My web authoring/HTML class has a lil section on frames, and I'm hopelessly stuck. I'm sure it's something so minor..but I just can't figure it out. The header and links sections work correctly, but then I get a nestled frame within a nestled frame, etc. I thought it was the first line of the frameset code on the index page, where I have the "25%, *" but I've experimented with other values, like 25, 50, 75 and just leaving it blank. Nothing's working at all. Any help anyone could offer would be greatly appreciated. Thank you.

The page is located at:

http://members.cox.net/sethchapman

In case anyone needs to view them, the other various files are:

header.html
page2.html
page3.html
content.html
FRAMEPRACTICE.html
links.html
(You can go to those by adding it to the end of the URL)


----------



## Stu_computer (Jul 7, 2005)

The requested URL /sethchapman/FRAMEPRACTICE.html was not found on this server.

The requested URL /sethchapman/content.html was not found on this server.
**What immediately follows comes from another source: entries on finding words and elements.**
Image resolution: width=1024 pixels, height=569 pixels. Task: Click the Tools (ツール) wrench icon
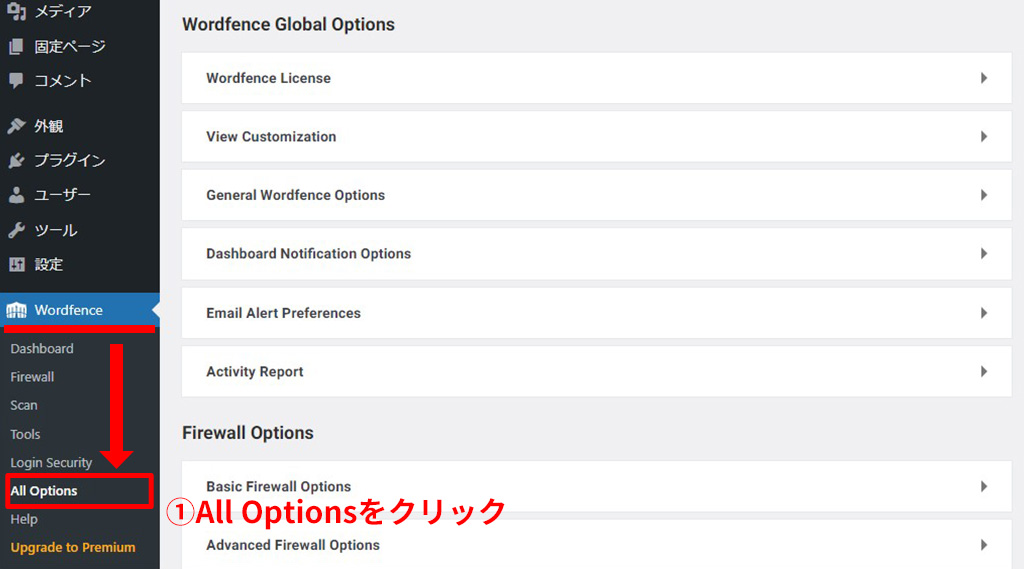[x=17, y=230]
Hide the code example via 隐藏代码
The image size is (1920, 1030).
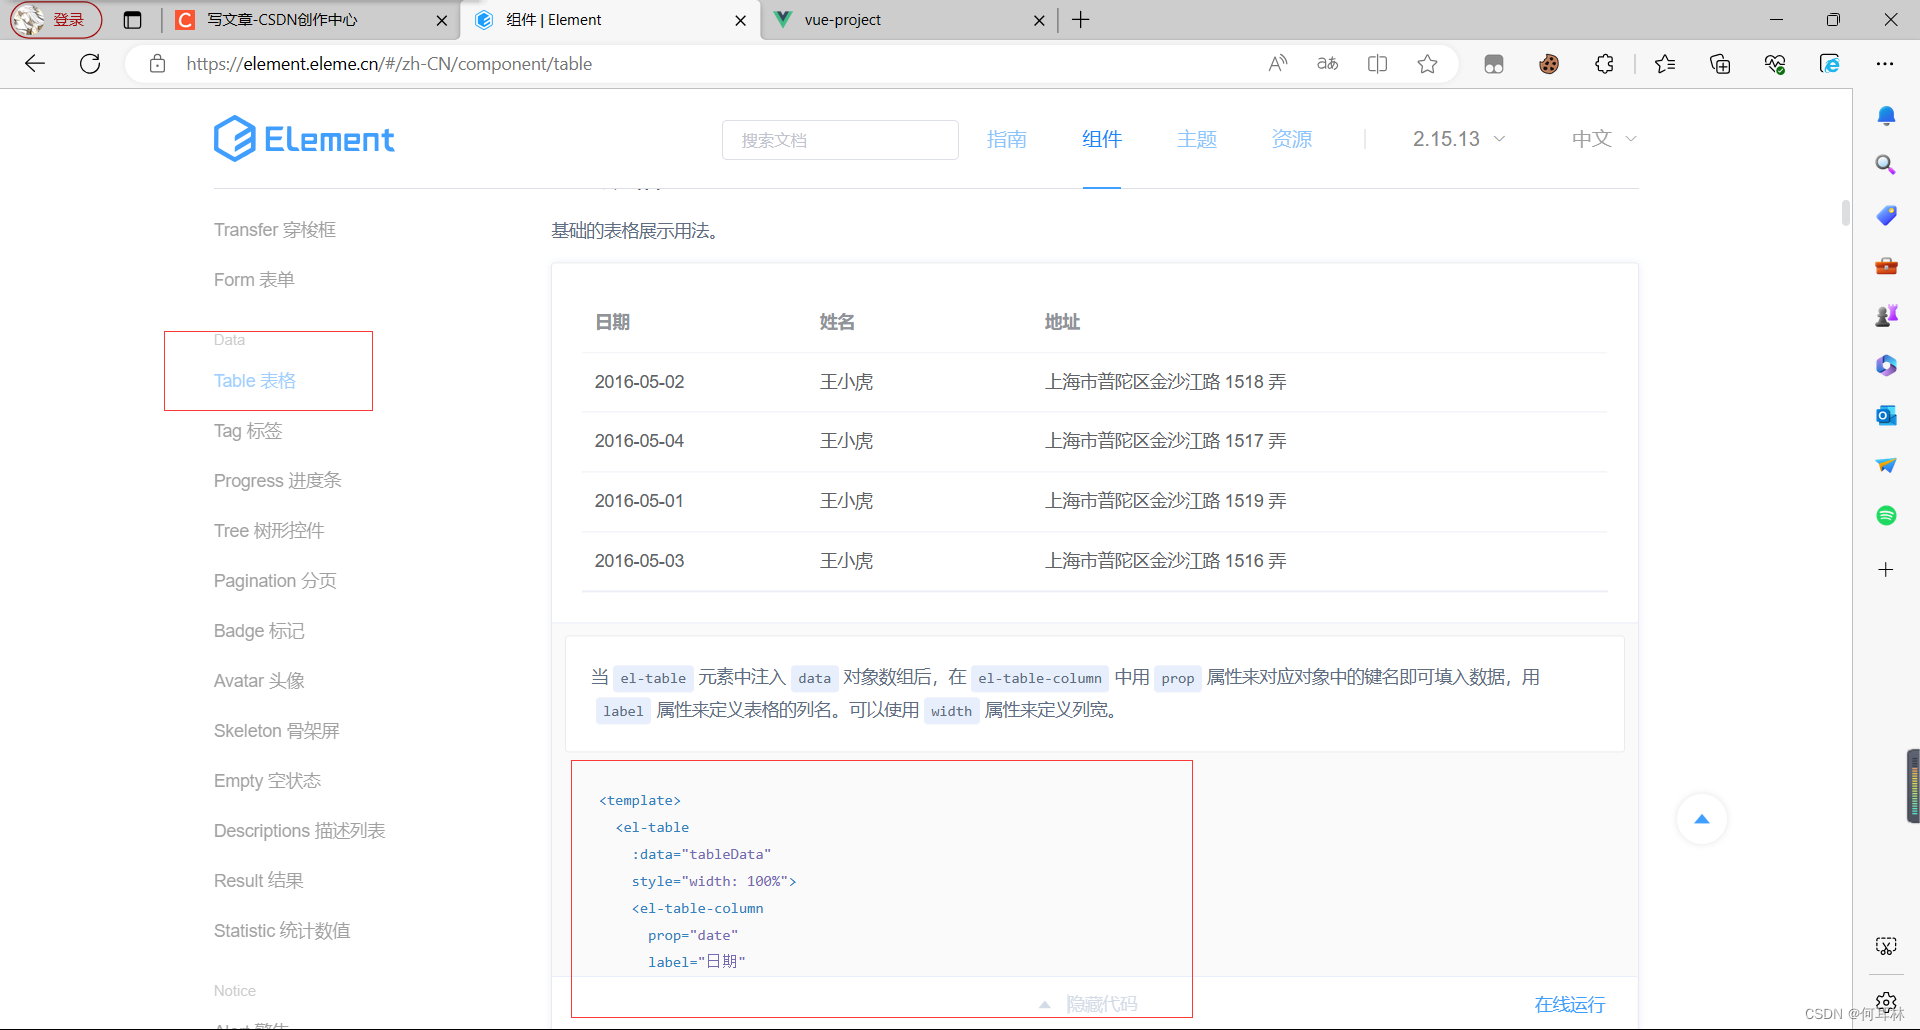coord(1102,1003)
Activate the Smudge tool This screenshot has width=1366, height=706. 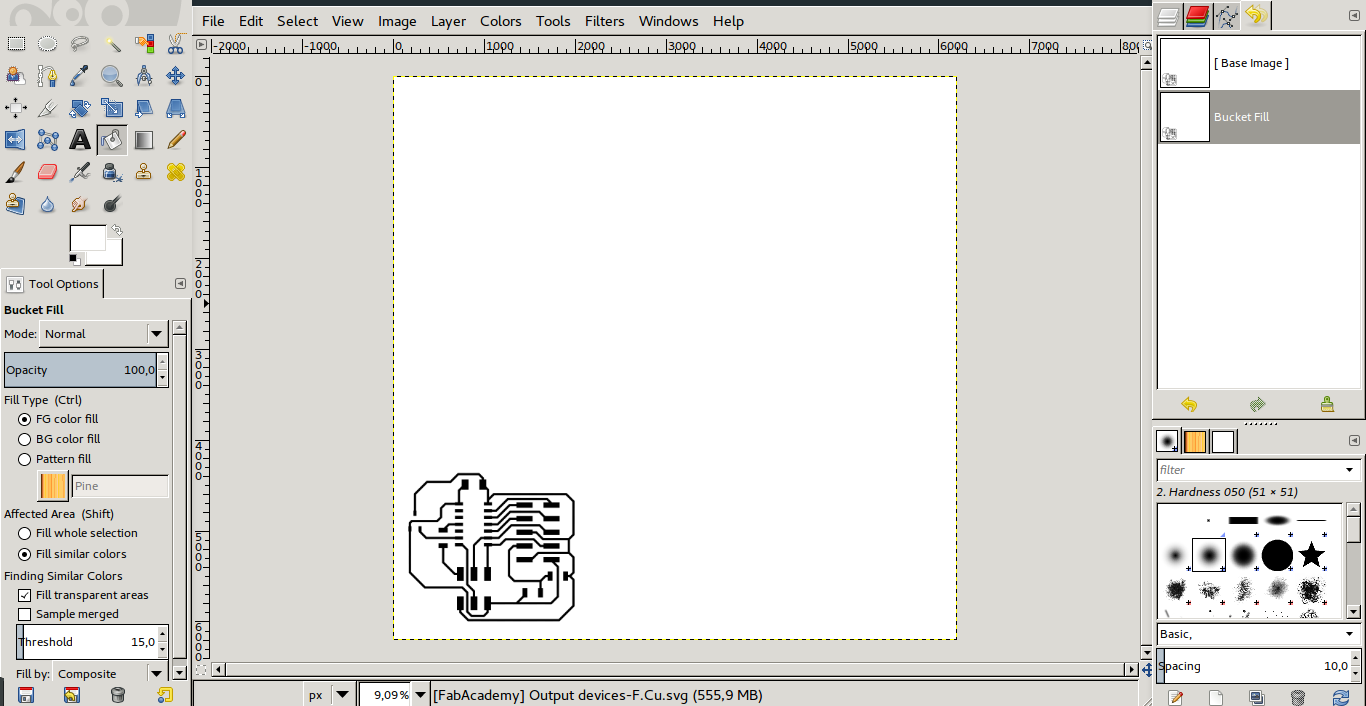tap(79, 203)
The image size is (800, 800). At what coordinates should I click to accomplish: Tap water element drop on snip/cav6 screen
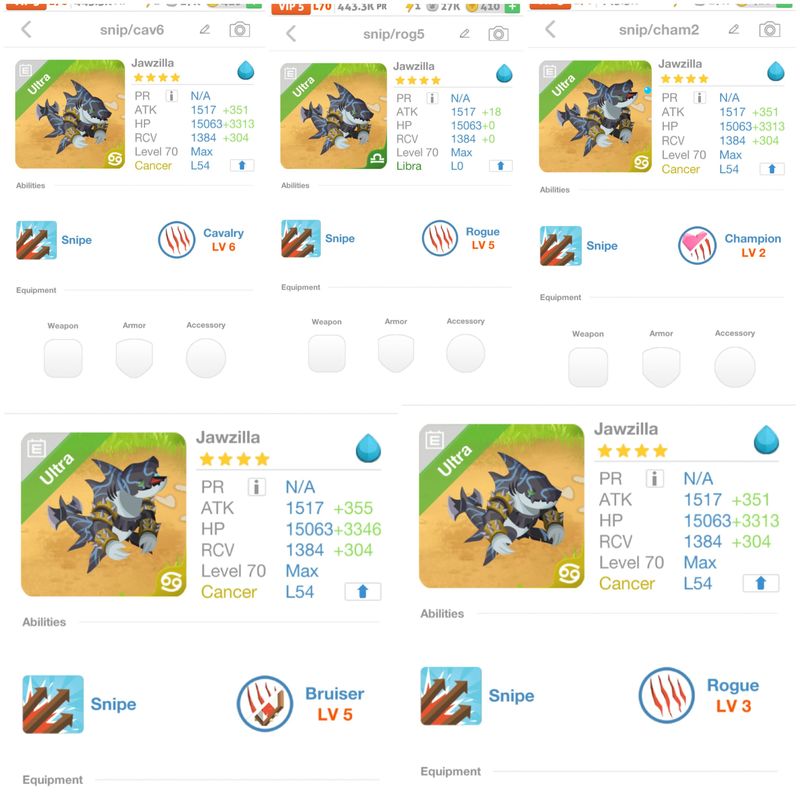pos(245,70)
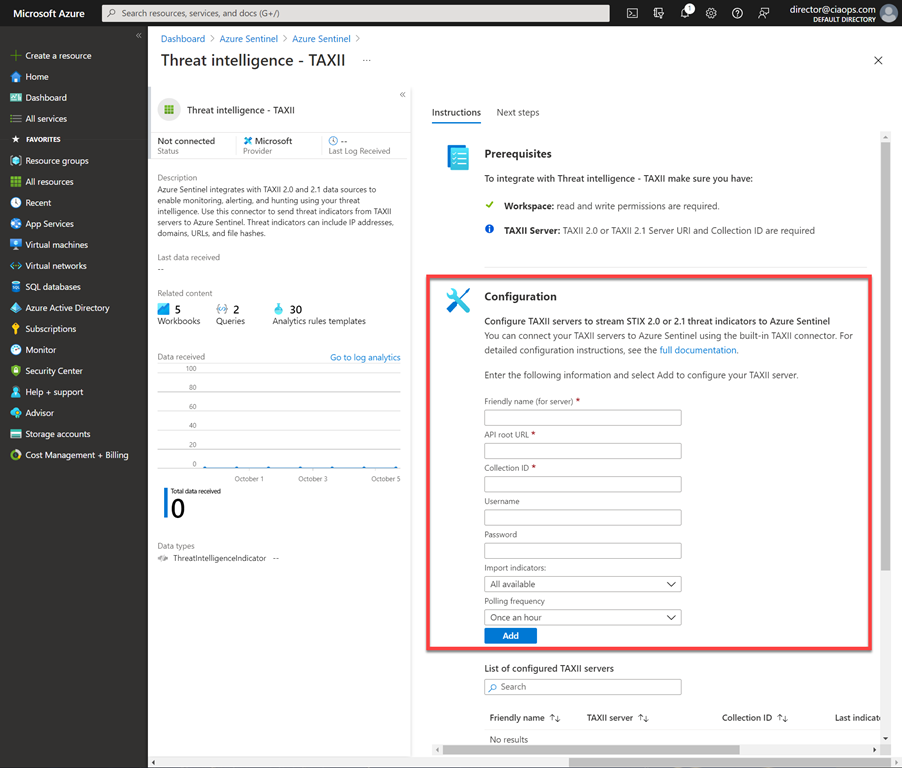Open the Polling frequency dropdown

[x=582, y=618]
--------------------------------------------------------------------
Same layout-can you see the differences?

Yours
<html>
<head>
<title>Frame Test</title>
</head>

<frameset rows="25%,*">
<frame src="Frame/Test_files/header.htm" scrolling="no">
<frameset cols="20%,80%">
<frame src="Frame/Test_files/links.htm" name="student">
<frame src="Frame/Test_files/sethchapman.htm" name="content">
</frameset>
</frameset>

</html>


------------------------------------------------------
<html>
<head>
<title>New Page 1</title>
<meta name="GENERATOR" content="Microsoft FrontPage 4.0">
<meta name="ProgId" content="FrontPage.Editor.Document">
</head>

<frameset rows="64,*">
<frame name="banner" scrolling="no" noresize target="contents" src="new_page_3.htm">
<frameset cols="150,*">
<frame name="contents" target="main" src="new_page_2.htm">
<frame name="main" src="new_page_4.htm">
</frameset>
<noframes>
<body>

<p>This page uses frames, but your browser doesn't support them.</p>

</body>
</noframes>
</frameset>
</html>


----------